Hold it. Don't exhale yet. Sure, Alan Greenspan and the Fed kept U.S. interest rates steady in June. And they may not move aggressively at the next meeting in August either if the American economy makes a soft landing, as the latest numbers seem to indicate. On July 17, though, the Bank of Japan (BOJ) will hold its own rate-setting meeting, and key officials have been dropping hints about the desirability of raising interest rates. Asia is worried. If an even slightly higher cost of borrowing stalls Japan's very tentative recovery, growth in the region could easily get derailed.

Of course Japanese rates have nowhere to go but up. The BOJ adopted a zero-interest-rate policy -- ZIRP to you -- in February 1999. The central bank engineered a zero rate in the short-term money market and lowered its official discount rate to 0.5%, meaning corporate and individual borrowers still have to pay some interest on loans. ZIRP was an emergency measure to help stimulate corporate and consumer spending. But after 17 months, there are signs that private demand is improving.

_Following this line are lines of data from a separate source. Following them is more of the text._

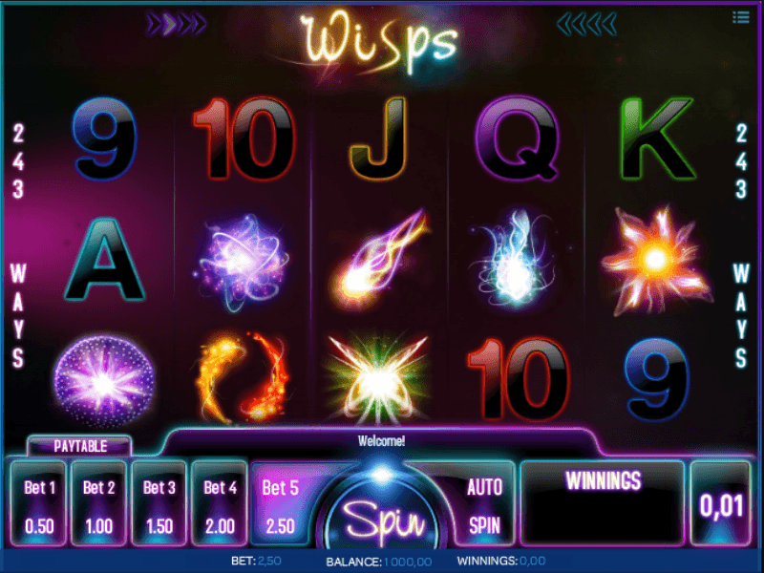Select Bet 1 at 0.50
The image size is (764, 573).
[x=39, y=504]
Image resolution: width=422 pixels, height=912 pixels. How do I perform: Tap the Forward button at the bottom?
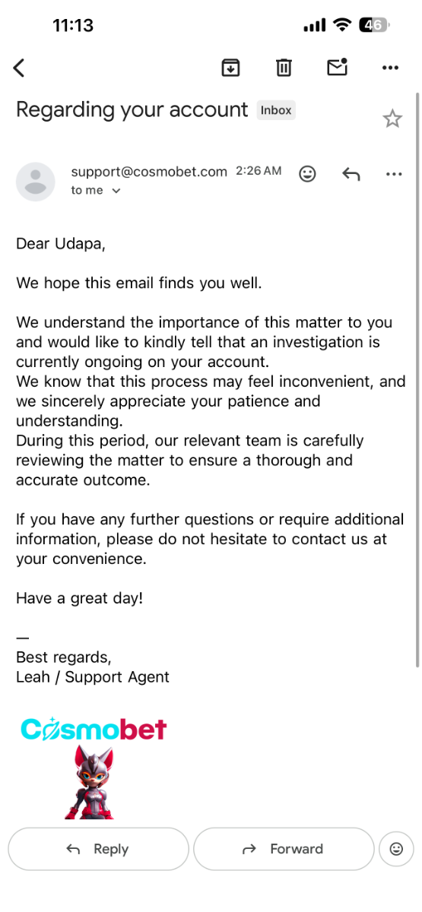[x=284, y=849]
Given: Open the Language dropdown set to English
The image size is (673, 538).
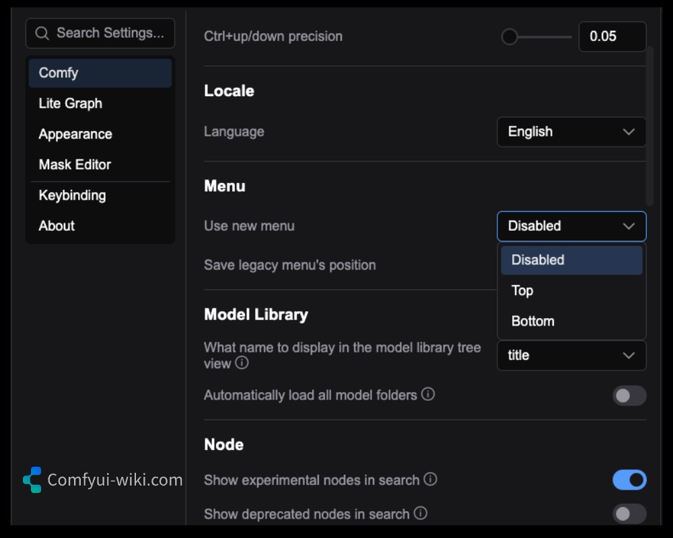Looking at the screenshot, I should [571, 132].
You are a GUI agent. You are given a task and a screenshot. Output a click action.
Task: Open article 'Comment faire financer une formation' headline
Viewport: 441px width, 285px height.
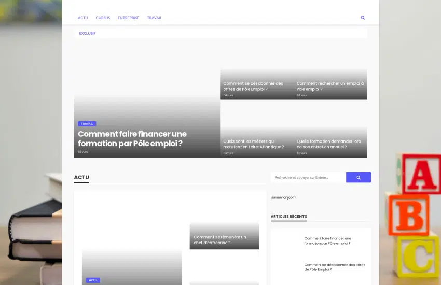(x=132, y=138)
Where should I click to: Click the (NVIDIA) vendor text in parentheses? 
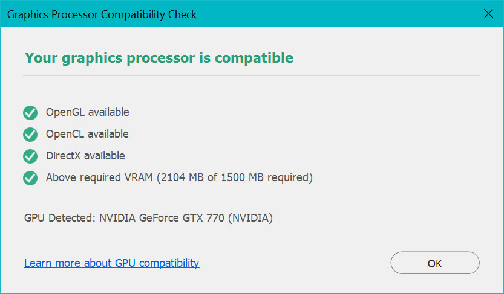[250, 218]
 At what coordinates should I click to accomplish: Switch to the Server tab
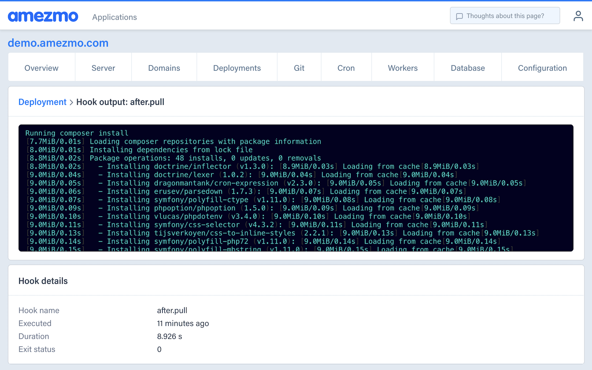[x=103, y=68]
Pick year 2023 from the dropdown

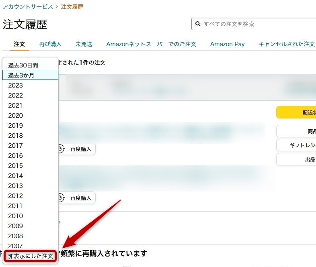point(16,85)
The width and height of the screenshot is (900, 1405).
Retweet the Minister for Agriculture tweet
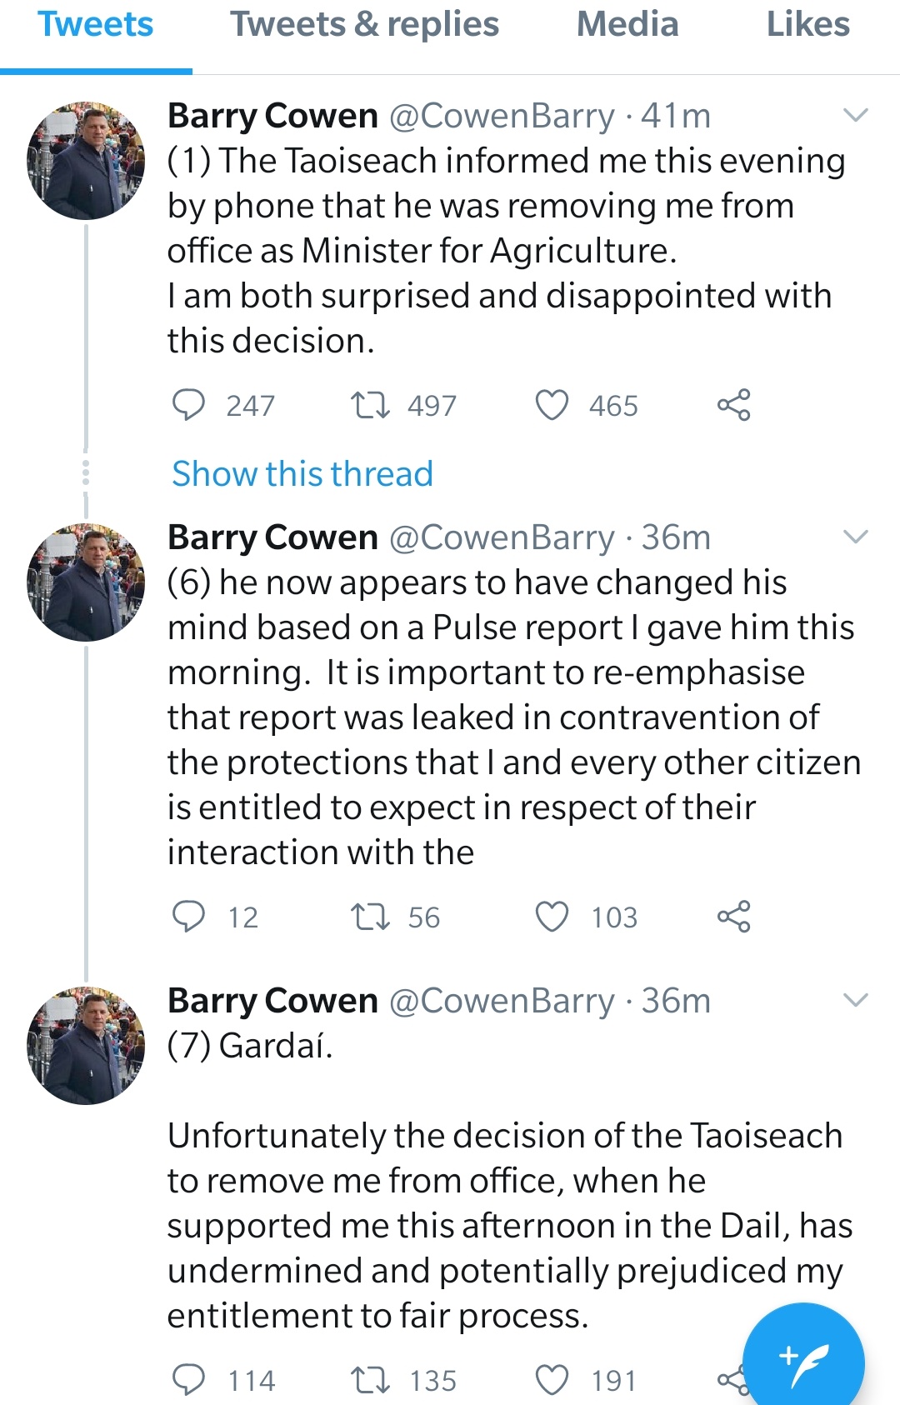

The uptrend, says deputy BOJ governor Fujiwara Sakuya, is fueling talk within the central bank for an end to ZIRP.

The worry is that Japan is getting too comfortable with the easy-money regime. Even the most inefficient enterprises can thrive, sapping resources from sectors that deserve more support. Japan's Nervous Nellies warn that another financial bubble is forming as investors bet that ZIRP will remain in place. On the other hand, ZIRP supporters argue that the recovery is still too fragile. Higher interest rates will cut corporate earnings, affect investment plans and stunt employment growth. And how on earth can the government afford to issue bonds to fund another stimulus package if it has to pay higher rates on them?

BOJ Governor Hayami Masaru and two deputies are said to lean toward ending ZIRP. Officials from the Ministry of Finance, which used to oversee the central bank (the BOJ is now an independent body), urge the status quo. So does U.S. Treasury Secretary Larry Summers, who said last week that "priority has to be attached to sustained domestic demand-led growth" in Japan. Translation: Don't zap ZIRP yet. What will the BOJ do? Keep holding your breath.